Minority Report

Film américain de Steven Spielberg

Avec Tom Cruise, Kathryn Morris, Samantha Morton

Sortie le 02-10-2002
 
   

Par Emmanuel Pasquier


Durée: 2h25

 
 
   

Clinamen

Spielberg revient à la science-fiction. Est-ce d’y avoir repris goût en essayant d’être Kubrick à la place de Kubrick ? Y avait-il, après " Intelligence Artificielle " un rab d’effets spéciaux auquel il fallait donner forme ? En tout état de cause, il y a un certain soulagement à voir Spielberg quitter le terrain du film-historique-sérieux-à-thèse.

Non qu’on ne sente plus la volonté de faire quand même un film à message, toujours un peu le même message d’ailleurs : " qui sauve un homme sauve l’humanité entière ", ce sont les petits détails qui font les grands changements, rien n’est jamais décidé avant d’être tout à fait décidé, nous sommes, ultimement, libres de nos choix, et, pour cela, l’humanité peut espérer en l’avenir… que ce soit la Liste de Schindler, Amistad, Il faut sauver le soldat Ryan, ou encore A.I. et Minority Report, le même cap éthique est tenu indéfectiblement, de manière désormais si attendue qu’on en oublie de bailler.

Cela correspond bien, au fond, au thème central de Minority Report, sur la prévisibilité de l’avenir.
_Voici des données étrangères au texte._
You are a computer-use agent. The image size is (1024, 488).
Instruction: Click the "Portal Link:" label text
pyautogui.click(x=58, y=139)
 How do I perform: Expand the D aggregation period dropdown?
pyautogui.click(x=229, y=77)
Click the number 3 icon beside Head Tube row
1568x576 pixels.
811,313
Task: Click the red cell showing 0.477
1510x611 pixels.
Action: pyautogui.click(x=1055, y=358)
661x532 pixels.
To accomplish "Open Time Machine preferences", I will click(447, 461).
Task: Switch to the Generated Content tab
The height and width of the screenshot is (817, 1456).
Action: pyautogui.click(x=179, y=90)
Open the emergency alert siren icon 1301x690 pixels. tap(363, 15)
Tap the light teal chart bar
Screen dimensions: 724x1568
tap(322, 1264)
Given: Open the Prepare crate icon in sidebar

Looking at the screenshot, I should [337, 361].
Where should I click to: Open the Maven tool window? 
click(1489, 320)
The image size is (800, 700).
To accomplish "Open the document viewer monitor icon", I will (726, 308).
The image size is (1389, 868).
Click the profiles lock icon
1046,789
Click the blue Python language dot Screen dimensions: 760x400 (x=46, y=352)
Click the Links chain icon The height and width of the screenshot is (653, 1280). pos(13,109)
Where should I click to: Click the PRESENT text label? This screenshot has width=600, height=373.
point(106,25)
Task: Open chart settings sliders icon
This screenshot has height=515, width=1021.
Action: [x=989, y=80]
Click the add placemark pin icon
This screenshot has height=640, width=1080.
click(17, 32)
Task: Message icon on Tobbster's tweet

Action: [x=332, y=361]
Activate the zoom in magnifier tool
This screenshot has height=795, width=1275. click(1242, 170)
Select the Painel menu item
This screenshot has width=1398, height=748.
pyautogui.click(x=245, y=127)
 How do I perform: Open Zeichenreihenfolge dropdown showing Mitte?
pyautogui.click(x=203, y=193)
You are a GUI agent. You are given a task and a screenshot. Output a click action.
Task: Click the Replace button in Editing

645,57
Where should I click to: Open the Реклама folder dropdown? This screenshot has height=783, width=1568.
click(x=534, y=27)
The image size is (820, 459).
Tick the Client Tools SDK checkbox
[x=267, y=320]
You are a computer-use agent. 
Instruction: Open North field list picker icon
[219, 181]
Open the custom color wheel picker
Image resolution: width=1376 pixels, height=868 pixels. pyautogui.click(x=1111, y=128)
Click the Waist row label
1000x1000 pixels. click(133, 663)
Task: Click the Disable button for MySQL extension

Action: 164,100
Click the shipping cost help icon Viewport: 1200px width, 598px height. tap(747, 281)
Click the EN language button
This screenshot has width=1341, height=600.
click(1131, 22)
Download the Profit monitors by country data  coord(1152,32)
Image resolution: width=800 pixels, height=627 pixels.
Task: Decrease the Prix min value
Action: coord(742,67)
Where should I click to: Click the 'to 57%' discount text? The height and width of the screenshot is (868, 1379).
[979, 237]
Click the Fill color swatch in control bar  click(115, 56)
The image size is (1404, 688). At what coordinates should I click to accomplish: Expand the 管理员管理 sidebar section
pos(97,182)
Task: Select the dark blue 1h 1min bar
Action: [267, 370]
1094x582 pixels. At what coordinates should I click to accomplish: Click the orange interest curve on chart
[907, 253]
De manière significative, le héros du film (Tom Cruise) n’est pas celui qui lutterait contre un système totalitaire qui condamne les gens pour des crimes qu’ils n’ont pas encore commis – mais que des mutants identifient comme des criminels sur le point de passer à l’acte. Non, le héros est celui qui défend ce système, qui y croit, qui se bat pour le maintenir. Celui qui questionne ce système, au nom de la défense du libre-arbitre, est d’abord présenté comme " le méchant ". Intéressant renversement de perspective, que l’on doit d’ailleurs à Philippe K. Dick.

Le film est une espèce d’Odyssée qui mène à la redécouverte qu’en fait la liberté existe, que les bonnes intentions ne suffisent pas, qu’on fait parfois le mal en voulant faire le bien, et que les méchants ne sont pas toujours ceux que l’on croit. Ainsi, le " minority report " (on pourrait traduire par " témoignage secondaire ", prédiction déviante énoncée par un des mutants) que recherche le héros pour prouver son innocence, peut s’avérer décevant, tandis que ce qui apparaît comme un " minority report " cache en fait autre chose. N’en disons pas plus ici.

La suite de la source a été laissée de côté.